While India has enormous potential in the mining and minerals sectors, it has not delivered on its potential due to several constraining factors, the most obvious one of which has been disruption of mining businesses by environmental activists.
In the external cooperation domain, India needs to work with trusted partners that can help bridge gaps in the value chain. This would entail, for example, a closer partnership with resource-rich Australia, which is also seeking new export avenues for its mining industries now that relations with China are strained. While India has enormous potential in the mining and minerals sectors, it has not delivered on its potential due to several constraining factors, the most obvious one of which has been disruption of mining businesses by environmental activists. Through a combination of internal reforms and international partnerships, whether through bilateral initiatives or multilateral forums like the Quad, the materials deficit must be bridged.
The second aspect of external cooperation is in trade policy.

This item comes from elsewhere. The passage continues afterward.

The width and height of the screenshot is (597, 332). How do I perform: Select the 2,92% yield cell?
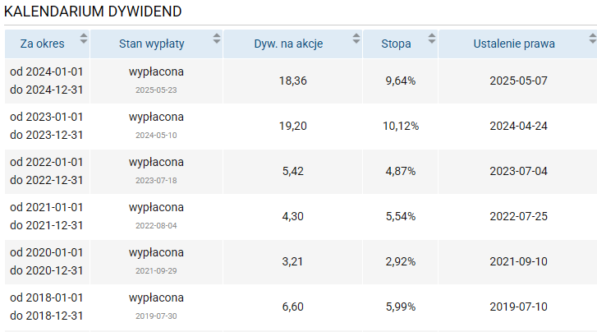point(401,261)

By adopting a regime of tariff protections—much to the consternation of free trade ideologues—and boosting domestic manufacturing through targeted production-linked incentive programs, India has shown it will not be hidebound by received economic wisdom which may not be as universally applicable as the ideologues claim. Some promising results have already been achieved, with electronics assembly gaining significant traction and companies now integrating backwards in the value chain, and manufacturing intermediates and components. The same playbook is likely to deliver results in sectors such as pharmaceuticals, specialty chemicals, and advanced materials. But while trade defense instruments, as some European think tanks like to call tariffs, are gaining acceptability with more countries taking cognizance of the Chinese mercantilist model, it remains imperative for India to close bilateral trade agreements with friendly countries, thus linking trade policy to foreign policy.

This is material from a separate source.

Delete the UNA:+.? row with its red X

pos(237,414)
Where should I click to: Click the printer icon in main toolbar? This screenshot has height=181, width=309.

Through a combination of domestic and external-focused policy interventions targeted across elements of the materials, intermediate and product segments of the value chain, India will create space for its globally sought-after engineering talent to excel at home and build up high-value export industries and national capabilities in CETs. There are clear economic and strategic payoffs to investing in CET development, and without the right enabling measures, both sustained economic growth and national security would be under a cloud.